The copy you give must match the lines from the top of the data through the line containing "Как отремонтировать кондиционер" exactly, and it must hold no pictures.

→ **Stored records**:
>>>>
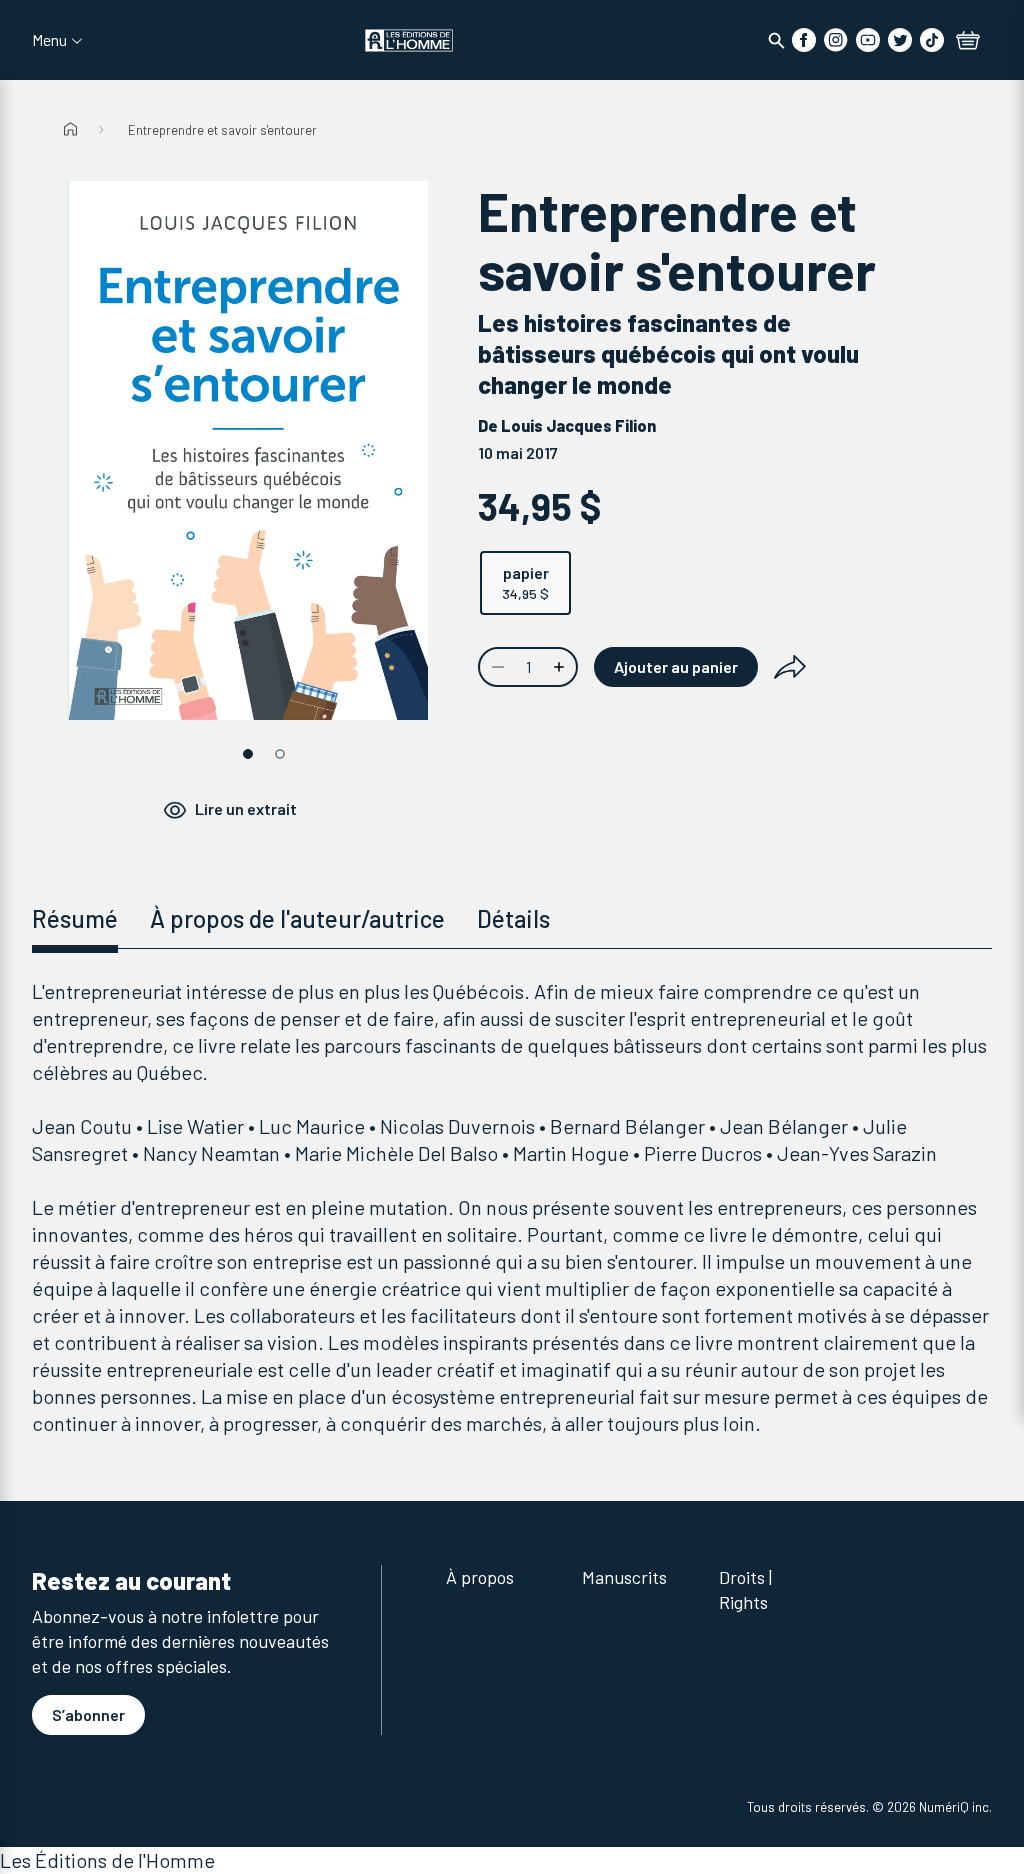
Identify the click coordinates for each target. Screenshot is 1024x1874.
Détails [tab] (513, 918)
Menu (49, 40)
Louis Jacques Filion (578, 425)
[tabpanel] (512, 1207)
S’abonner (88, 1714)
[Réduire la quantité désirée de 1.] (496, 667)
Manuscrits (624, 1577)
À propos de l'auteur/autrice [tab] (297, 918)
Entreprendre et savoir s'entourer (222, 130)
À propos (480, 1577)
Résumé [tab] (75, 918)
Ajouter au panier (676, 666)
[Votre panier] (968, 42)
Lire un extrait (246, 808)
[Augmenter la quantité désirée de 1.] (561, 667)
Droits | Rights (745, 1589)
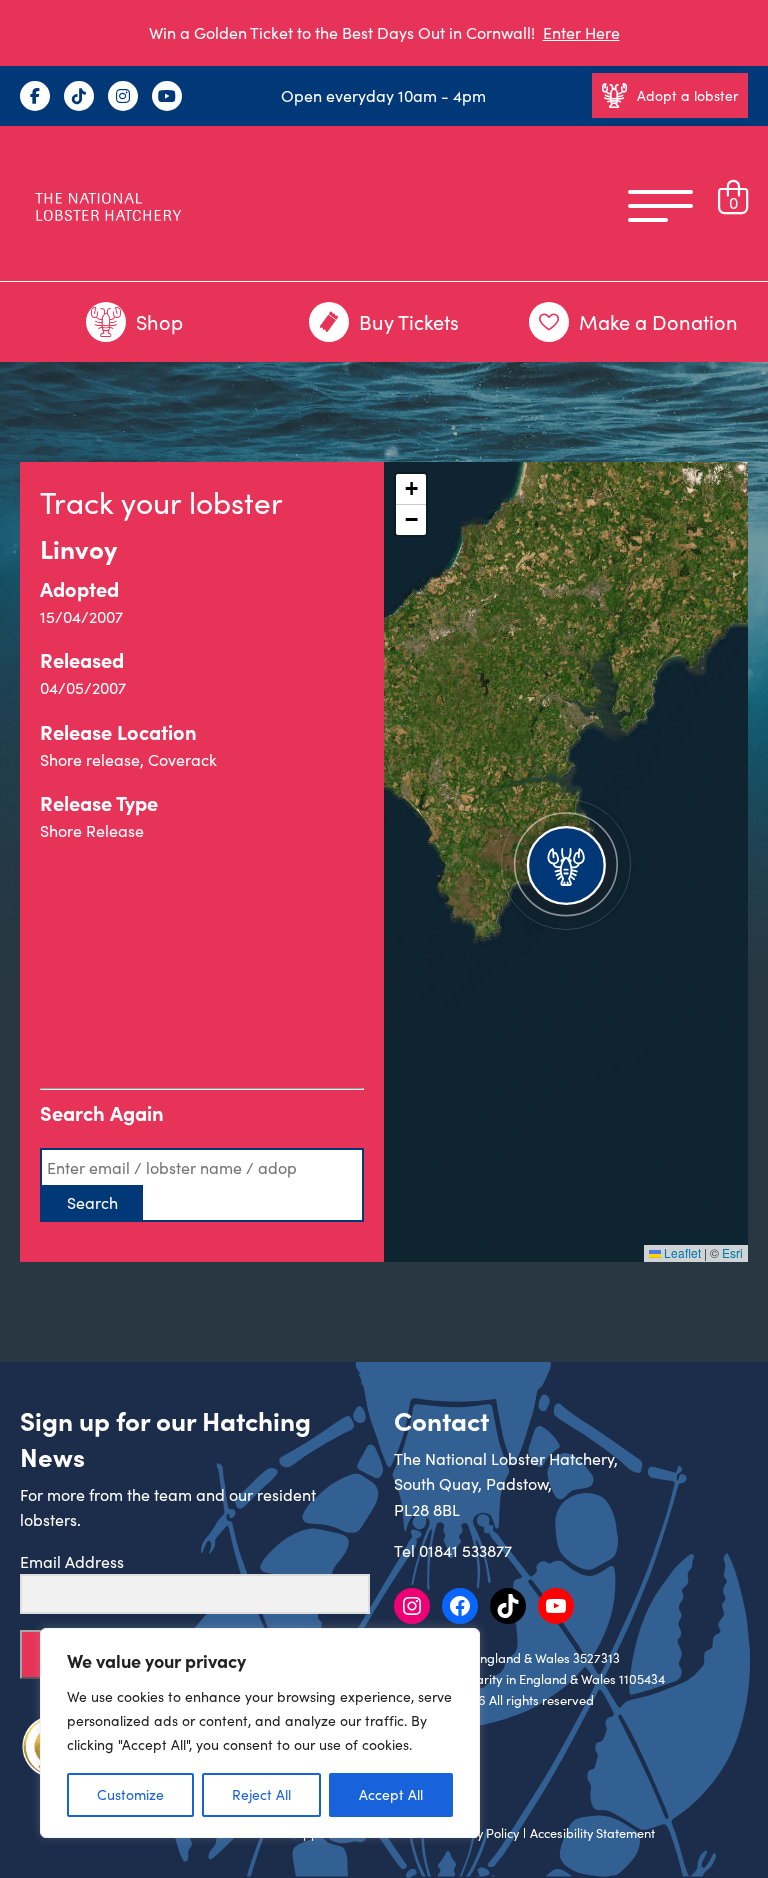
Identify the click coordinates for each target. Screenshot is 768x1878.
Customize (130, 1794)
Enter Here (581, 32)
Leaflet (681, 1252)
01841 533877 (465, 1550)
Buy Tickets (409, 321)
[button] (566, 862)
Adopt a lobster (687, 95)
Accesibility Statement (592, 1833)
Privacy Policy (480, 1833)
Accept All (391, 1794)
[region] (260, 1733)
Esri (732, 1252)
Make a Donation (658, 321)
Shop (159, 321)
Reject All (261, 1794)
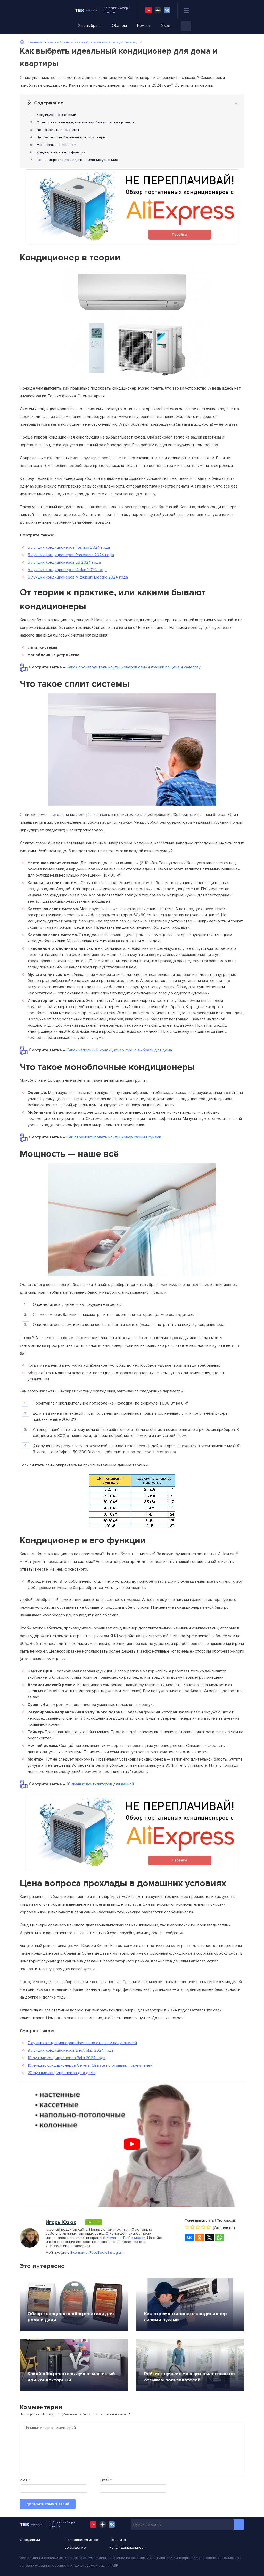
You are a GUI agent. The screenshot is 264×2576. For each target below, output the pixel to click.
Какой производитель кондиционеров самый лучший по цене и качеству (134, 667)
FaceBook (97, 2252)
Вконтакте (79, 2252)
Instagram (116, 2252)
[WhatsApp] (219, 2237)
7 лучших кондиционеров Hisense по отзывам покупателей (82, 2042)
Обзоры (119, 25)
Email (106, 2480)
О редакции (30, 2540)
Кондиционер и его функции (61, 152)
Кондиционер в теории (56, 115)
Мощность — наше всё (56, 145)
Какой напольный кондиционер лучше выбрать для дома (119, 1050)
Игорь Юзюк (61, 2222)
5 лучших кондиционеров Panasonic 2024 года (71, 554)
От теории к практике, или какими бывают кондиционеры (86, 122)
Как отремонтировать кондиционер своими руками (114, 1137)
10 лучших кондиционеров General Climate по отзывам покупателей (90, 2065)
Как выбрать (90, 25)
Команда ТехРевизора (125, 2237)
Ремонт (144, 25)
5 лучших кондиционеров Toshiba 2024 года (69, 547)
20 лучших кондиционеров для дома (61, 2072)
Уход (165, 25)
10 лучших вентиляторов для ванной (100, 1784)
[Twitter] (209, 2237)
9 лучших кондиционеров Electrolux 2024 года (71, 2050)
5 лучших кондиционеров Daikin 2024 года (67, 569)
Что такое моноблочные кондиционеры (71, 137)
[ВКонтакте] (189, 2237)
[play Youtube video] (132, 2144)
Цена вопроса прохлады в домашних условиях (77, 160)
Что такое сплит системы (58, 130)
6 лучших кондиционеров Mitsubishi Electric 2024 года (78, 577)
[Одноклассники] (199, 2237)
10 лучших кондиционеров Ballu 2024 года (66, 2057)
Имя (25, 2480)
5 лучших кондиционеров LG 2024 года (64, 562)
<<<<
→ **Your solution**:
Identify the click coordinates for each target. Screenshot is 1024x1874.
Détails [tab] (513, 918)
Menu (49, 40)
Louis Jacques Filion (578, 425)
[tabpanel] (512, 1207)
S’abonner (88, 1714)
[Réduire la quantité désirée de 1.] (496, 667)
Manuscrits (624, 1577)
À propos de l'auteur/autrice [tab] (297, 918)
Entreprendre et savoir s'entourer (222, 130)
À propos (480, 1577)
Résumé [tab] (75, 918)
Ajouter au panier (676, 666)
[Votre panier] (968, 42)
Lire un extrait (246, 808)
[Augmenter la quantité désirée de 1.] (561, 667)
Droits | Rights (745, 1589)
Identify the click coordinates for each target. Screenshot is 768x1878.
Customize (130, 1794)
Enter Here (581, 32)
Leaflet (681, 1252)
01841 533877 (465, 1550)
Buy Tickets (409, 321)
[button] (566, 862)
Adopt a lobster (687, 95)
Accesibility Statement (592, 1833)
Privacy Policy (480, 1833)
Accept All (391, 1794)
[region] (260, 1733)
Esri (732, 1252)
Make a Donation (658, 321)
Shop (159, 321)
Reject All (261, 1794)
You are a GUI agent. The screenshot is 264×2576. For each target below, output the pixel to click.
Какой производитель кондиционеров самый лучший по цене и качеству (134, 667)
FaceBook (97, 2252)
Вконтакте (79, 2252)
Instagram (116, 2252)
[WhatsApp] (219, 2237)
7 лучших кондиционеров Hisense по отзывам покупателей (82, 2042)
Обзоры (119, 25)
Email (106, 2480)
О редакции (30, 2540)
Кондиционер и его функции (61, 152)
Кондиционер в теории (56, 115)
Мощность — наше всё (56, 145)
Какой напольный кондиционер лучше выбрать для дома (119, 1050)
Игорь Юзюк (61, 2222)
5 лучших кондиционеров Panasonic 2024 года (71, 554)
От теории к практике, или какими бывают кондиционеры (86, 122)
Как отремонтировать кондиционер своими руками (114, 1137)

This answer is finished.